Cdecl – Turns English phrases into C declarations - dammitcoetzee
https://cdecl.org/
======
jcranmer
Here's an easy way to understand how these things work: in C, the type of a
pointer/function/array mess is declared by how it's used. For a declaration
like "int ( * ( * foo)(void))[3]", you can read it as "for a variable foo,
after computing the expression ( * ( * foo)(void))[3], the result is an int."

So one way to read C "gibberish" is to ignore the type at the beginning and
parse the rest as an expression like a normal parse tree. First we take foo.
Then we dereference it (so foo is a pointer). Next we call it as a function
with no arguments (so foo is a pointer to a function that takes no arguments).

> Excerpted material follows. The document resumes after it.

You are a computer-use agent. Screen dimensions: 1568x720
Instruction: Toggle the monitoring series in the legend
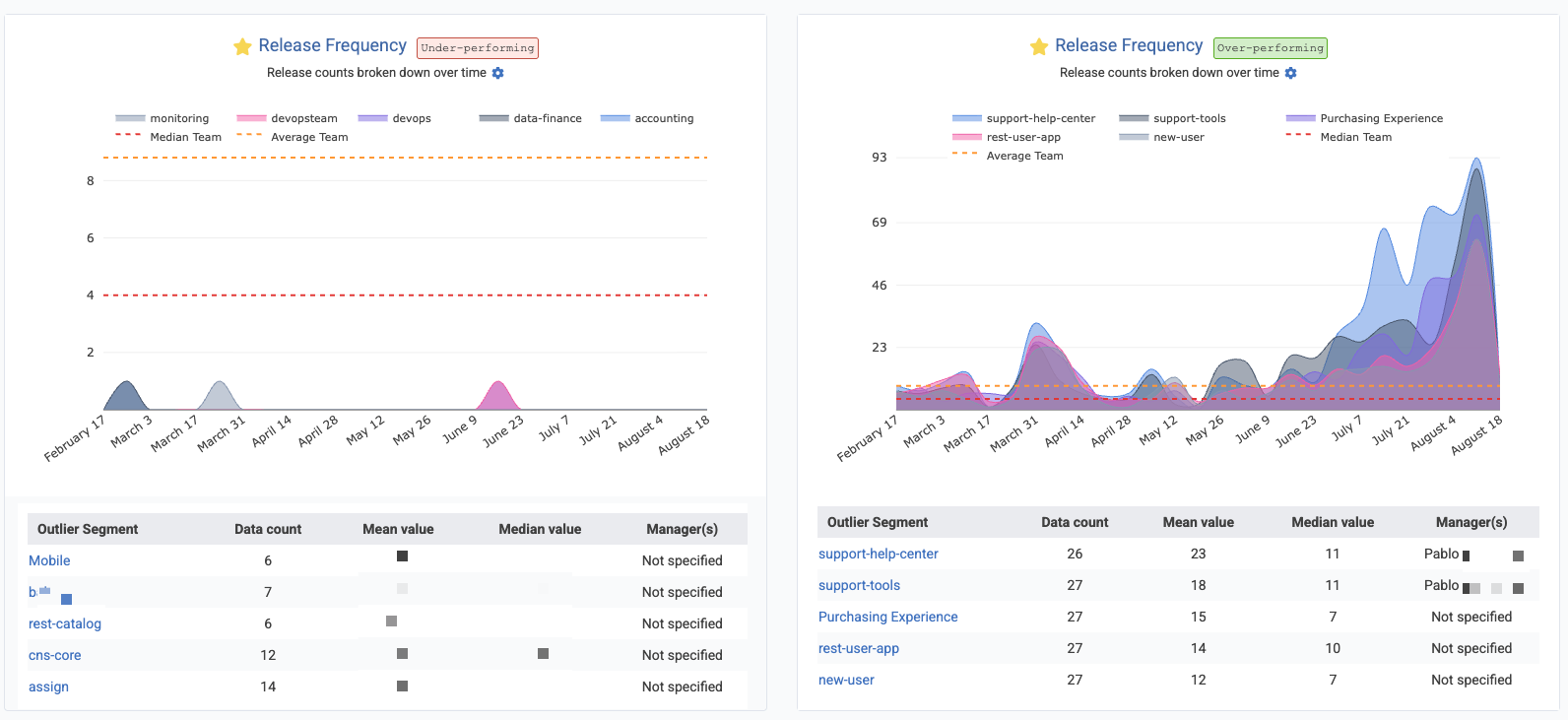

Next, we dereference it again. Then we index into the result as an array.
Finally, we reach the end, so we look at what the declared type and find that
this type is an int. So foo is a pointer to a function that takes no arguments
and returns a pointer to an array of 3 ints.

You can also use this to go backwards. What's the syntax for a function that
takes an integer argument returns a pointer to an array of function pointers
taking no arguments and returning integers? Well, we want to take foo, call
it, dereference it, then index into an array, then dereference it again, then
call it again, then return an int. Or int (* (* (foo)(int))[5])(void).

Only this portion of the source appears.